[Stored data]

-- Opening Marker --

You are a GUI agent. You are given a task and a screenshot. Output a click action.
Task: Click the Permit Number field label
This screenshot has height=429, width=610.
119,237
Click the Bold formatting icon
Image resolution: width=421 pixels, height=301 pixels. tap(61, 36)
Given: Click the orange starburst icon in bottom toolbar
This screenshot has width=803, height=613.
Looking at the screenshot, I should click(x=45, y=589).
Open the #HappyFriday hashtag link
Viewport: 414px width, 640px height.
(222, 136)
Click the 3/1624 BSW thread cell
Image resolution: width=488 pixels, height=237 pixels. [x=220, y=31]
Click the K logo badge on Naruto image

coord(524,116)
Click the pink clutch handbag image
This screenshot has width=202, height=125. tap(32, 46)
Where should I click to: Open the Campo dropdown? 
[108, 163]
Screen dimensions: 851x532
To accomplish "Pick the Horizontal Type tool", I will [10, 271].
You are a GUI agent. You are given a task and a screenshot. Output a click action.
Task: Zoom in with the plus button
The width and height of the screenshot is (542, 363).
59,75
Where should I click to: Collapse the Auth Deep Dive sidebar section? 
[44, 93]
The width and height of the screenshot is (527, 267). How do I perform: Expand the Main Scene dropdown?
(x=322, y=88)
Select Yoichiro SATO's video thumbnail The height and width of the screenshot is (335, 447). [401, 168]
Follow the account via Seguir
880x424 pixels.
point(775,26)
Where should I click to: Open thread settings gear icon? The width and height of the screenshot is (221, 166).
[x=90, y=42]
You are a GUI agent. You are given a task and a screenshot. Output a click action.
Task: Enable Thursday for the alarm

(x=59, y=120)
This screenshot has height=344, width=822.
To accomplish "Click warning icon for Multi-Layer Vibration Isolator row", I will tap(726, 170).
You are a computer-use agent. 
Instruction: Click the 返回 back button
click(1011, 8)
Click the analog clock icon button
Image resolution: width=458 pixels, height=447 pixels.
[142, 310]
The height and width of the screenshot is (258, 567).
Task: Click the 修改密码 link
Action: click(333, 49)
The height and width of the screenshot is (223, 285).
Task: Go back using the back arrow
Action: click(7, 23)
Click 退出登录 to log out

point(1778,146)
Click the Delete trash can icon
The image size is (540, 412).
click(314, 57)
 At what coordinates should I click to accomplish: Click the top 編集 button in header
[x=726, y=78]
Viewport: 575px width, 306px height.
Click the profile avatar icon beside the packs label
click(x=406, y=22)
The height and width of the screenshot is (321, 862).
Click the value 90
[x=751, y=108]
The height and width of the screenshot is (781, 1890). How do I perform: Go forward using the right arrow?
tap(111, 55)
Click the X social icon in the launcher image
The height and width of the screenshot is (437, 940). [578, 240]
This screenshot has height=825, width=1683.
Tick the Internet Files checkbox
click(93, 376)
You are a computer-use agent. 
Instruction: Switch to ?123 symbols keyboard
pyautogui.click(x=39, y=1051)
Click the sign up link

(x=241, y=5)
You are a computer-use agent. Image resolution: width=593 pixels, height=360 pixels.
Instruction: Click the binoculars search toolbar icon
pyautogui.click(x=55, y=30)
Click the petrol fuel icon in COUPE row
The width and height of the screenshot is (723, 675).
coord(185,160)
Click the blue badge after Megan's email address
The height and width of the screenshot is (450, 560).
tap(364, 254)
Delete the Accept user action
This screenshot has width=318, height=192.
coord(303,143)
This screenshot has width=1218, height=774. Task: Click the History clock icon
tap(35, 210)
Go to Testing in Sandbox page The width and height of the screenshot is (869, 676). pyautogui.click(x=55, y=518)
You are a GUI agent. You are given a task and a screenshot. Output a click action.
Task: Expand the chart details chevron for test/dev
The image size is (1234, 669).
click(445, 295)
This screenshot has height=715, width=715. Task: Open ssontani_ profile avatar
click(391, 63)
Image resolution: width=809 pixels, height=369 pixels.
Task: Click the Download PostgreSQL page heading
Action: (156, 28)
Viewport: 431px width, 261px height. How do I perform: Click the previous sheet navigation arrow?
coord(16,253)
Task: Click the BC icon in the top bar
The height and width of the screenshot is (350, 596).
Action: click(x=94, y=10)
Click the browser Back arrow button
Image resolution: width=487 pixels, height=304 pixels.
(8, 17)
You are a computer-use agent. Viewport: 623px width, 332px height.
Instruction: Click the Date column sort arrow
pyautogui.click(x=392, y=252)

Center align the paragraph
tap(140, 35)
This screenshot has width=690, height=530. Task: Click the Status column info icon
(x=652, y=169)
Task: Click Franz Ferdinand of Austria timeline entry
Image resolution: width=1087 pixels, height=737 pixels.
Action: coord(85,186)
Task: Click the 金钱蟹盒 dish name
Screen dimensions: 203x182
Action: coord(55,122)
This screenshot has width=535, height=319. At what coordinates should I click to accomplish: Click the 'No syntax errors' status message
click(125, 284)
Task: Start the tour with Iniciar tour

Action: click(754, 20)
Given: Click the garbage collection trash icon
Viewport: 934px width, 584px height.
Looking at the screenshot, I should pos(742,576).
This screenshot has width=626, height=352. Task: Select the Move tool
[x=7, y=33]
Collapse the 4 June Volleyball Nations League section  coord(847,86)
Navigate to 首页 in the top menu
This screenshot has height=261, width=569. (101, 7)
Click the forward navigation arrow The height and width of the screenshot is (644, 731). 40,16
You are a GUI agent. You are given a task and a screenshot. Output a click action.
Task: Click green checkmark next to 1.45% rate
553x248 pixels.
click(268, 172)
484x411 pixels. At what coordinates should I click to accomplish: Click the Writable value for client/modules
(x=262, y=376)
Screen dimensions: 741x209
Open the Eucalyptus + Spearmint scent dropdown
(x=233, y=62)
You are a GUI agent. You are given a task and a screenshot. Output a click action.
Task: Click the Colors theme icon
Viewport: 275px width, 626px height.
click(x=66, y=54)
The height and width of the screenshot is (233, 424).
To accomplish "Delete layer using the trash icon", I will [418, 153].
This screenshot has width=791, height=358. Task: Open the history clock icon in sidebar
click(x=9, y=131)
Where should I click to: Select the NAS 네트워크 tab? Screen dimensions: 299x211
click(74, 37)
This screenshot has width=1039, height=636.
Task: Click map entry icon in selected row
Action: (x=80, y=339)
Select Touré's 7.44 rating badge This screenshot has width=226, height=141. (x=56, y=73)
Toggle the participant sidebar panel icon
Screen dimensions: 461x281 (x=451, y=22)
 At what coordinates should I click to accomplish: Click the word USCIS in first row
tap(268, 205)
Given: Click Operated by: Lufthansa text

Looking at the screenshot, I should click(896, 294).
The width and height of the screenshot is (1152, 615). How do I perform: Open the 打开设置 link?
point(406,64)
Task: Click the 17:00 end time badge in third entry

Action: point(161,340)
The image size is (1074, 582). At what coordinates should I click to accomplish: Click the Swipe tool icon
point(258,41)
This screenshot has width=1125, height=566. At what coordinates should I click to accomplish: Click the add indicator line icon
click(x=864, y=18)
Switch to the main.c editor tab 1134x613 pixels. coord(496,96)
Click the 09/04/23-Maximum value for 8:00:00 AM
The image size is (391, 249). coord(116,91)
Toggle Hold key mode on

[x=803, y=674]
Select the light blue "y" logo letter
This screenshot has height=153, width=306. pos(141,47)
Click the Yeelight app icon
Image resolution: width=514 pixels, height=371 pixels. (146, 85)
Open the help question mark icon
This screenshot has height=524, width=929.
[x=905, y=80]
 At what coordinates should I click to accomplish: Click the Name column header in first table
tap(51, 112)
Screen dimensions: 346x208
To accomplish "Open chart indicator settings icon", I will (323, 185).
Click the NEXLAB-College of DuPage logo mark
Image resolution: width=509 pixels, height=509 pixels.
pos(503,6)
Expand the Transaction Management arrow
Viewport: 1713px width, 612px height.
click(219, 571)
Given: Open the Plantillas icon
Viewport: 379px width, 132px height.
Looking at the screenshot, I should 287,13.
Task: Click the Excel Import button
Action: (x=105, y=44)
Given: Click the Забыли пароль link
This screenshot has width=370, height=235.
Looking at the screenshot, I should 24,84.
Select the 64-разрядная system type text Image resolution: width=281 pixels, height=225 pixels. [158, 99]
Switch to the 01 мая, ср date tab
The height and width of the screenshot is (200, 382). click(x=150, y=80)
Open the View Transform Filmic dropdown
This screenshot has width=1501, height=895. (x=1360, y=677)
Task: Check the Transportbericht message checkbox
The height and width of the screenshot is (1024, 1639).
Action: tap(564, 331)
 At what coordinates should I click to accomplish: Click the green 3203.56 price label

-- Closing Marker --

• [Task brief]: Only lines of the data holding the word "green" go in the answer. Please copy each of them.

• [Solution for this task]:
Task: Click green checkmark next to 1.45% rate
 At what coordinates should I click to accomplish: Click the green 3203.56 price label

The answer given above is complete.